Tourism is a major component of Taupō's commercial sector. The busiest time for the industry is the high summer season around Christmas and New Year.

The lake area has a temperate climate. Daily maximum temperatures recorded for Taupō range from an average of 23.3 °C in January and February to 11.2 °C in July, while the nighttime minimum temperatures range from 11.6 °C in February down to 2.2 °C in July. Rain falls in all seasons but is greatest in winter and spring, from June to December.
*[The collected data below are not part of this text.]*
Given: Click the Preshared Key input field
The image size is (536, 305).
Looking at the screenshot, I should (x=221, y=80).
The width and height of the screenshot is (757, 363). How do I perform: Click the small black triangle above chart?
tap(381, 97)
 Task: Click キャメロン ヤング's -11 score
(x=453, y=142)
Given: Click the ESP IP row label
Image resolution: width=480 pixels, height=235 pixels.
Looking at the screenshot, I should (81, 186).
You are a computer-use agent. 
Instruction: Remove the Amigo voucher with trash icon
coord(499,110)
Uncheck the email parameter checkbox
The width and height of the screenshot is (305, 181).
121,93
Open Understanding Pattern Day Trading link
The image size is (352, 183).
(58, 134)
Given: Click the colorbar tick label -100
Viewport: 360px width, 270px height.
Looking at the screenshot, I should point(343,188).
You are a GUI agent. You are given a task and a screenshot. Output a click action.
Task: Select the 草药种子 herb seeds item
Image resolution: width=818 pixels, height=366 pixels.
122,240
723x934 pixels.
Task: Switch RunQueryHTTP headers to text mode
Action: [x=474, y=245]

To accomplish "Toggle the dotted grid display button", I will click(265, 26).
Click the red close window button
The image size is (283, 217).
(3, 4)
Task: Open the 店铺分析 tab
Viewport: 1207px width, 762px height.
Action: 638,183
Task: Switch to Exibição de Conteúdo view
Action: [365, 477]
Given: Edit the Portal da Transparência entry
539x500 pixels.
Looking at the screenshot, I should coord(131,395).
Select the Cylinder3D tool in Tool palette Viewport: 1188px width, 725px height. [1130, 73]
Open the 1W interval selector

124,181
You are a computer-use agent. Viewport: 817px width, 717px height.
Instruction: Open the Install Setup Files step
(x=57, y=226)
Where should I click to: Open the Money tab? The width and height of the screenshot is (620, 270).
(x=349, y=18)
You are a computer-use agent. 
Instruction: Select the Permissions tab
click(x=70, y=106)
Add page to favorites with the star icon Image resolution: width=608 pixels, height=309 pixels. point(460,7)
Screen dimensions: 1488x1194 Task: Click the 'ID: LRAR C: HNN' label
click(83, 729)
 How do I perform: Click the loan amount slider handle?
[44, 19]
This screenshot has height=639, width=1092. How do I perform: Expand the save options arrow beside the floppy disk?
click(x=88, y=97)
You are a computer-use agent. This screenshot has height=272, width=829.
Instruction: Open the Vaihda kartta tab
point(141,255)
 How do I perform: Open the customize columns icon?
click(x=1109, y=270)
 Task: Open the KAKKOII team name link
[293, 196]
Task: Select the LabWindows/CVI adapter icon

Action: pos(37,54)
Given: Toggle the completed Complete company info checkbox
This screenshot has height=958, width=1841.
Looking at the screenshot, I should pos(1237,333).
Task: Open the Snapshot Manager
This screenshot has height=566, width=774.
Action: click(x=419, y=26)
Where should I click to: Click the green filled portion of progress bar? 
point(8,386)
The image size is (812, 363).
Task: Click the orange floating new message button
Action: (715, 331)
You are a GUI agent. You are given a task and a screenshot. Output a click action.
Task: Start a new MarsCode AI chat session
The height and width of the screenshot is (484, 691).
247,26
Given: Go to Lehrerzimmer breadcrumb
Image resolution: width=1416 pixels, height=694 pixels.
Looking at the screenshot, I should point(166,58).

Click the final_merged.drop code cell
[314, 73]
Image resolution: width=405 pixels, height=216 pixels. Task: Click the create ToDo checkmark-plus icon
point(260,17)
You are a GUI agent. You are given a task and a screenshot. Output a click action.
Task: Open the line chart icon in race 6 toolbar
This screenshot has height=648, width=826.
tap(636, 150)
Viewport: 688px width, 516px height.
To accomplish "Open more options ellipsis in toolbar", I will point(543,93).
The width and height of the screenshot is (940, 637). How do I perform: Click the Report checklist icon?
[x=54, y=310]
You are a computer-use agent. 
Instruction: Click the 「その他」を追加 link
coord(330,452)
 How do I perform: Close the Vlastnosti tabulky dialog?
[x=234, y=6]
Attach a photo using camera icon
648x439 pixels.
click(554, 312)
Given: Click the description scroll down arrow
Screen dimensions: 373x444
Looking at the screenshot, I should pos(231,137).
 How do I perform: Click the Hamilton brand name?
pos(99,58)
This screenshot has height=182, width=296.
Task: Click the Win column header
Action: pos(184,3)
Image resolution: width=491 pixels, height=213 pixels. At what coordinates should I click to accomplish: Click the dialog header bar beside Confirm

Taupō hosts the Lake Taupo Cycle Challenge, a cycling tour around the lake which can take anywhere between four and ten hours. Skydiving is a popular local sport and tourist attraction. Taupō also hosts the ANZCO Ironman event.

Crossing the 40.2 km length of the lake is a challenge for open-water swimmers. In 2020, Michael Wells from Darwin, Australia, was the first to breaststroke across the lake.

===Māori rock carving===
On the north-west side of Lake Taupō on the cliffs of Mine Bay, there are Māori rock carvings created in the late 1970s by Matahi Whakataka-Brightwell and John Randall. Carved in the likeness of Ngātoro-i-rangi, a navigator who guided the Tūwharetoa and Te Arawa tribes to the Taupō area over a thousand years ago according to Māori legend. The 10-metre-high carving is intended to protect Lake Taupō from volcanic activities underneath. The cliff has become a popular tourist destination with hundreds of boats and yachts visiting the spot yearly.

===Māori iwi===
Lake Taupō is a taonga (treasure or something special to the person) of Ngāti Tūwharetoa from the Te Arawa waka. Ngāti Tūwharetoa owns the bed of the lake and its tributaries. They grant the public free access for recreational use.

== History ==
Lake Taupō previously housed a Ngāti Tūwharetoa village known as Te Rapa near the springs of Maunga Kākaramea. It was covered in a landslide on 7 May 1846 which killed 60 people, including the iwi's chief Mananui Te Heuheu Tūkino II.